Die Welt ist manchmal ungerecht. Als der Nationalrat nach dem Rekordsommer 2018, der vielen die Augen für den Klimawandel öffnete, das CO2-Gesetz versenkte, war die Ernüchterung gross. Viel kritisiert wurde die FDP. Die Freisinnigen hatten das Gesetz zwar nicht abgelehnt, aber derart verwässert, dass es in einer unheiligen Allianz zwischen Links-Grün und SVP zu Fall kam.

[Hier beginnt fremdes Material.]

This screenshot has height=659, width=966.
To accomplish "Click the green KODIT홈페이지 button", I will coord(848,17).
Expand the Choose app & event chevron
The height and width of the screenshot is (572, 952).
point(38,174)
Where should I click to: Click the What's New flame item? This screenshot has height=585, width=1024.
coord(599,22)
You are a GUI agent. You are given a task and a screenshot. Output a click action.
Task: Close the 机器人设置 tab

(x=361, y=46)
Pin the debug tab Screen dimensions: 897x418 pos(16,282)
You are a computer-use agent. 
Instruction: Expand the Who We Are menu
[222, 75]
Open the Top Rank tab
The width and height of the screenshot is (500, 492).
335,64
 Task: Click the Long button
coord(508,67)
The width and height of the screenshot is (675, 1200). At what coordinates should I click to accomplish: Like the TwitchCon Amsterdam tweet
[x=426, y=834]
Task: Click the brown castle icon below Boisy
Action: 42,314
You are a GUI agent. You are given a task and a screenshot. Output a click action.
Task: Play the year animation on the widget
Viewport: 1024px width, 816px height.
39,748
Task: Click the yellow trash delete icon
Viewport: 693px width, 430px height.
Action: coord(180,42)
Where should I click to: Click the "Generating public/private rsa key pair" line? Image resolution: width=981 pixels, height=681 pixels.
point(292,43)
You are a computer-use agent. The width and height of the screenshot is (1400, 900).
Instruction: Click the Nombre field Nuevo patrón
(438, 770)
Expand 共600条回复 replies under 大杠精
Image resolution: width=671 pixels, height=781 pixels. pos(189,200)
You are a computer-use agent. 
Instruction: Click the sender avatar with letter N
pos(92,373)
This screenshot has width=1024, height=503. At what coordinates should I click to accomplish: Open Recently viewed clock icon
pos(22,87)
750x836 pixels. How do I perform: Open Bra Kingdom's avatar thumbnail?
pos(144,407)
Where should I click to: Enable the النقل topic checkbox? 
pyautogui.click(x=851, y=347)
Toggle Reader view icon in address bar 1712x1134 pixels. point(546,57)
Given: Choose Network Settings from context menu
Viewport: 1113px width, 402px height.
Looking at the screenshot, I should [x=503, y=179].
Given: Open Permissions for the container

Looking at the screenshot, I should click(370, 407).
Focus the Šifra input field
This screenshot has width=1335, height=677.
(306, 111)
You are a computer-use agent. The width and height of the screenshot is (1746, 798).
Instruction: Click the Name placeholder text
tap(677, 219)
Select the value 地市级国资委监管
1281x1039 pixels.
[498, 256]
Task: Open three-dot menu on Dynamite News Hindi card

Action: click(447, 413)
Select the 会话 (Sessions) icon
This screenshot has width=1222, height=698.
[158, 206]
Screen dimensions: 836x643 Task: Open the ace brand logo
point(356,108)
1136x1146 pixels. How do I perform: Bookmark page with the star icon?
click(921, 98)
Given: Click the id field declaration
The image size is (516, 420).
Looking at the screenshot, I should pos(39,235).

Warum kritisiert ihr immer uns – und nie die SVP, die überhaupt keinen Klimaschutz will, fragten Freisinnige zuweilen. Die Antwort ist einfach: Während die SVP so tut, als habe der Mensch mit dem Klimawandel nichts zu tun, spielen ökologische Kräfte bei den Freisinnigen eine nicht unwichtige Rolle. Das zeigt sich auch jetzt wieder. Dass wir auf Kosten von nachfolgenden Generationen leben, ist eine Sorge, die längst nicht nur Linke und Grünliberale teilen. Und anstatt den Weg des geringsten Widerstandes zu gehen und den CO2-Ausstoss nur im Ausland zu kompensieren, wollen viele auch Verantwortung im Inland übernehmen. So wie das vergleichbare Länder wie Schweden oder Norwegen auch tun. Nicht mit einer Verbotskultur, aber mit marktwirtschaftlichen Anreizen, die zu Veränderung und im besten Fall auch zu einem Innovationsschub führen.

Man muss angesichts der jüngsten Entwicklungen naiv sein, um zu glauben, die Bekämpfung des Klimawandels liesse sich ohne staatliche Eingriffe oder ambitionierte Ziele bewerkstelligen. Die FDP-Leitung hat sich mit ihrer sturen, an den Wirtschaftsverbänden orientierten Haltung im Nationalrat auch in eigenen Kreisen ins Abseits manövriert. Höchste Zeit, dass das nun ein paar freisinnige Ständerate erkennen und für einen Richtungswechsel einstehen.